I remain a bit iffy about the "weight" question for Loom... perhaps they'll figure it out somehow with VM trickery though. The simple thing about stream or actor runtimes on the JVM is that they simply "give up the thread", and when they're scheduled again they start afresh, there's no need to keep around any stack for those models to work well. So I wonder how stackful (threads) will lean themselves to such lighter execution models. Yet another library scheduler on top of virtual threads sounds a bit silly -- 2 layers of user land scheduling seem a bit weird, yet leaving it plain as "lib contepts : directly virtual thread" mapping will be interesting to see if it really is light enough... (One could argue the shape of such APIs will change dramatically though :thinking:)

// Thanks for the paper @Joe_Groff, that's a topic I'd love to learn more about, will dig into it!

3 Likes

Thanks for sharing! If anyone has questions about the paper I'm happy to answer.

Depending on how these layers are setup, they could make sense. Manticore features "nested schedulers", which consists of a stack of schedulers that is user controllable: http://manticore.cs.uchicago.edu/papers/icfp08-sched.pdf

That scheduler paper is based on ideas from this (wonderful) paper: https://www.eecis.udel.edu/~cavazos/cisc879-spring2008/papers/cps-threads.pdf

9 Likes

Thanks for the links, this sounds quite interesting -- added to my queue :bookmark:

1 Like

I see they are using heap allocated stack chunks, and they have a Continuation class that they say might become public API in later releases.

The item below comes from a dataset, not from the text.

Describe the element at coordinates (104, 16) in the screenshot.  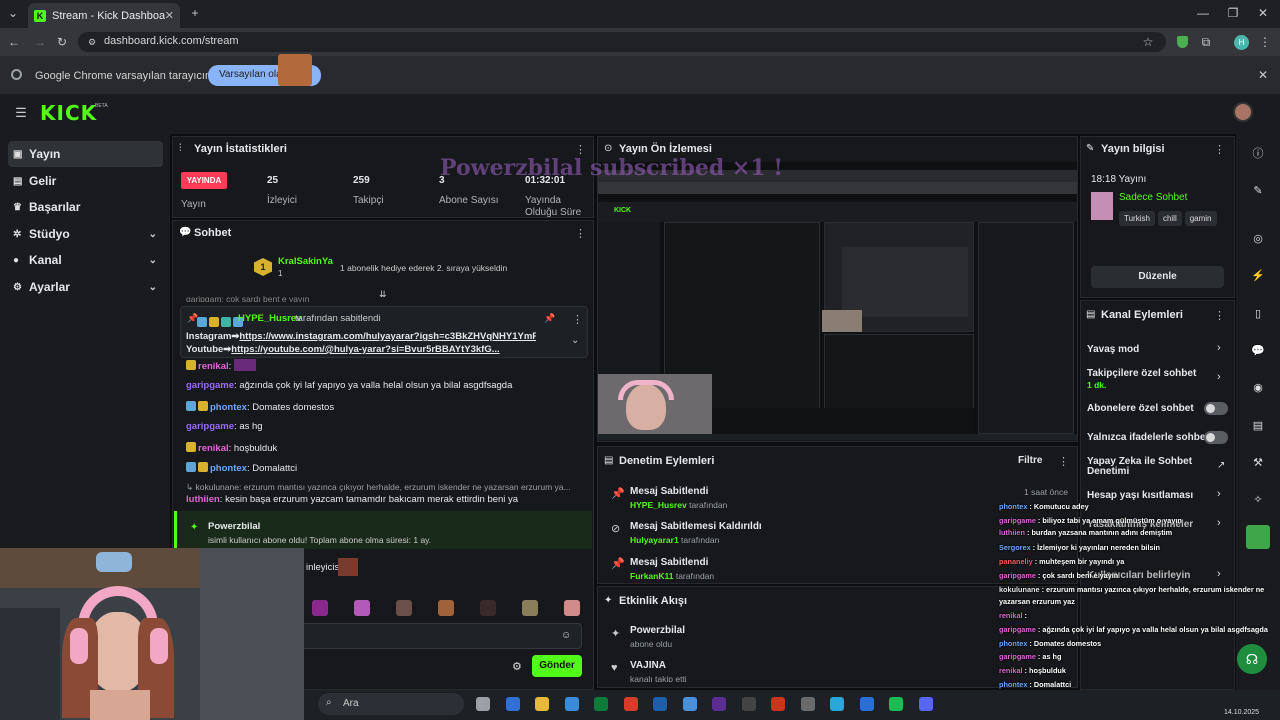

That makes sense, but does Swift effectively do the same thing in async/await code, because it has to heap allocate the closure (the continuation) with the captured local values?

I wonder if the two styles boil down to the same things under the hood, after static analysis and optimization. ?

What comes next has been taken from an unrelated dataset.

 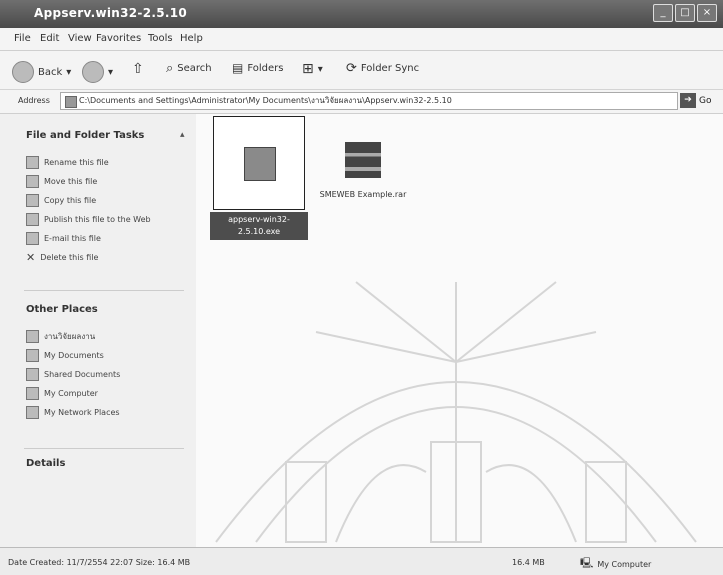 What do you see at coordinates (31, 258) in the screenshot?
I see `delete-x-icon: ✕` at bounding box center [31, 258].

I see the point about having to pass that context through all functions. I wonder how the Java devs are solving that. Maybe they JIT compile 2 versions of each function.

Does Swift do something like that with generics? Ie, you write foo<T> and get separate runtime copies for foo<Int> and foo<Float>?

I does seem like an explicit await keyword in front of a function call fits with Swift’s style, just like we have an explicit try keyword in contrast to Java, which also marks a modified calling convention.

Yes, it will have to use some non-contiguous implementation. It can be isolated to just async functions, though, rather than impacting everything. That is why all the languages that use colored async functions do so.

That would certainly be possible if you wanted to make lightweight threads that were pinned to an OS thread take advantage of the contiguous stack. It would be a lot of extra complexity for the JIIT, though.

We can, but we don't have to.

1 Like